Based on the results of the above evaluations, it can be understood that the hemostatic material provided by the present invention prepared by the freeze-gelation method has a high liquid absorption rate and excellent biocompatibility, and is biodegradable. When the hemostatic material is doped with methylene blue, it has an antimicrobial photodynamic effect. The methylene blue will be released and provide an antibacterial effect after being illuminated. Therefore, when the hemostatic material of the present invention is attached to the bleeding wound, it can absorb a large amount of blood and exudate. The hemostatic material also provides an antimicrobial photodynamic function to achieve hemostasis and antibacterial effects, and its biodegradable properties can avoid secondary damage to the wound when the hemostatic material is removed from the wound.

Claims

1. A preparation method of a hemostatic material, comprising steps of:

step (1): mixing a keratin solution and an alginate solution to form a mixture solution;

step (2): adding a cross-linking agent solution to the mixture solution at low temperature for obtaining a keratin-alginate composite scaffold by a freeze-gelation method; and

step (3): drying the keratin-alginate composite scaffold to obtain a hemostatic material.

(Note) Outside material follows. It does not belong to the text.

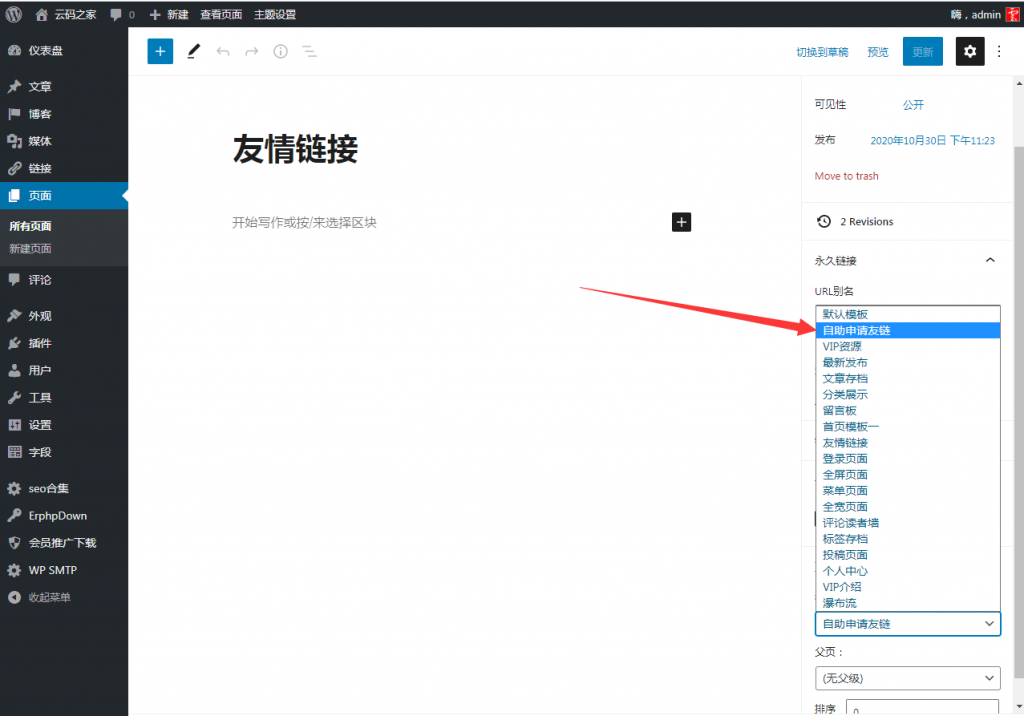
Task: Toggle the settings gear panel
Action: pyautogui.click(x=969, y=52)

2. The preparation method claimed in claim 1, further comprising a step (4): doping a methylene blue into the hemostatic material.

3. The preparation method claimed in claim 1, wherein in step (1), a concentration of the keratin solution is 1 to 10% (w/v); the concentration of the alginate solution is 1 to 10% (w/v), and the keratin solution and the alginate solution are mixed in a ratio of 1:1 to 10:1.

4. The preparation method claimed in claim 2, wherein a doping amount of the methylene blue per gram of the hemostatic material is 100 to 500 μg.

5. The preparation method claimed in claim 1, wherein in step (1), the keratin is separated from animal hair or nails.

6. The preparation method claimed in claim 1, wherein in step (2), the cross-linking agent solution is a calcium chloride solution with a concentration of 5 to 10% (w/v) using ethanol as a solvent.

7. The preparation method claimed in claim 1, wherein in step (2), the freeze-gelation method is performed at a temperature below −10° C. for at least 24 hours.

8. A hemostatic material, which is prepared by the preparation method claimed in claim 1, comprising:

a keratin-alginate composite;

wherein the keratin-alginate composite is obtained by cross-linking a keratin and an alginate with calcium ion as a cross-linking agent.

9. The hemostatic material claimed in claim 8, further comprising a methylene blue.

10. The hemostatic material claimed in claim 8, wherein a porosity of the hemostatic material is 60 to 70%.

11. The hemostatic material claimed in claim 8, wherein a liquid absorption capacity of the hemostatic material is 1500 to 3000%.